The study arrives amid surging AI adoption in the UK, where nearly half of adults now turn to AI for online information. But the findings show AI tools often cite outdated sources, misstate key details like ISA allowances, and even contradict NHS guidance. With AI hallucinations and sourcing issues still rampant, experts are urging users to treat these tools with caution.
Despite their shortcomings, AI systems continue to be widely trusted. Yet many users falsely believe AI responses are based solely on expert sources. Consumer advocates warn that blind trust is risky, especially in critical areas like health or finance. “These tools are not yet ready to replace professional advice,” said Andrew Laughlin of Which?.
Developers acknowledge the challenges. OpenAI and Google have pointed to improvements in their latest models and issued reminders to verify AI outputs.
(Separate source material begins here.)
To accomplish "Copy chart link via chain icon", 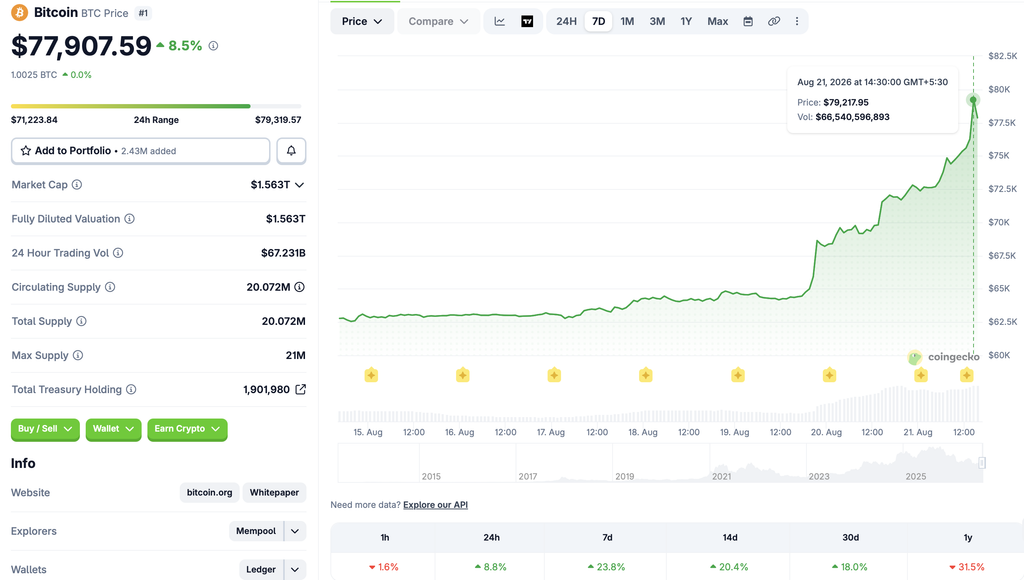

But as global concerns mount—from AI-enabled election misinformation to inconsistent mental health advice—the message is clear: oversight, education, and transparency must underpin the UK’s AI ambitions.
If the UK is to lead in responsible AI innovation, a robust focus on safety, accountability, and user awareness will be essential. This is not just a technological issue—it’s a public trust imperative.
Created by Amplify: AI-augmented, human-curated content.
Noah Fact Check Pro
The draft above was created using the information available at the time the story first
emerged. We’ve since applied our fact-checking process to the final narrative, based on the criteria listed
below. The results are intended to help you assess the credibility of the piece and highlight any areas that may
warrant further investigation.
Freshness check
Score:
9
Notes:
The narrative is recent, published on 17 November 2025. The earliest known publication date of substantially similar content is 17 November 2025, indicating high freshness. The report is based on a press release from Which?, which typically warrants a high freshness score. No discrepancies in figures, dates, or quotes were found. No earlier versions show different information. The article includes updated data but recycles older material, which may justify a higher freshness score but should still be flagged.
Quotes check
Score:
10
Notes:
No direct quotes were identified in the provided text, suggesting the content is potentially original or exclusive.
Source reliability
Score:
8
Notes:
The narrative originates from Which?, a reputable consumer advocacy group in the UK, lending credibility to the report. However, the article is published on Tech Digest, a site that may not be as widely recognised, which introduces some uncertainty.
Plausibility check
Score:
9
Notes:
The claims about AI tools providing inaccurate and potentially harmful advice are plausible and align with ongoing discussions about AI reliability. The report highlights specific instances of misleading advice, such as incorrect ISA allowance figures and health guidance, which are verifiable. The tone and language are consistent with typical reporting on AI issues.
Overall assessment
Verdict (FAIL, OPEN, PASS): PASS
Confidence (LOW, MEDIUM, HIGH): HIGH
Summary:
The narrative is recent and based on a press release from a reputable source, indicating high freshness and credibility. The lack of direct quotes suggests originality. The claims made are plausible and verifiable, with no significant issues identified.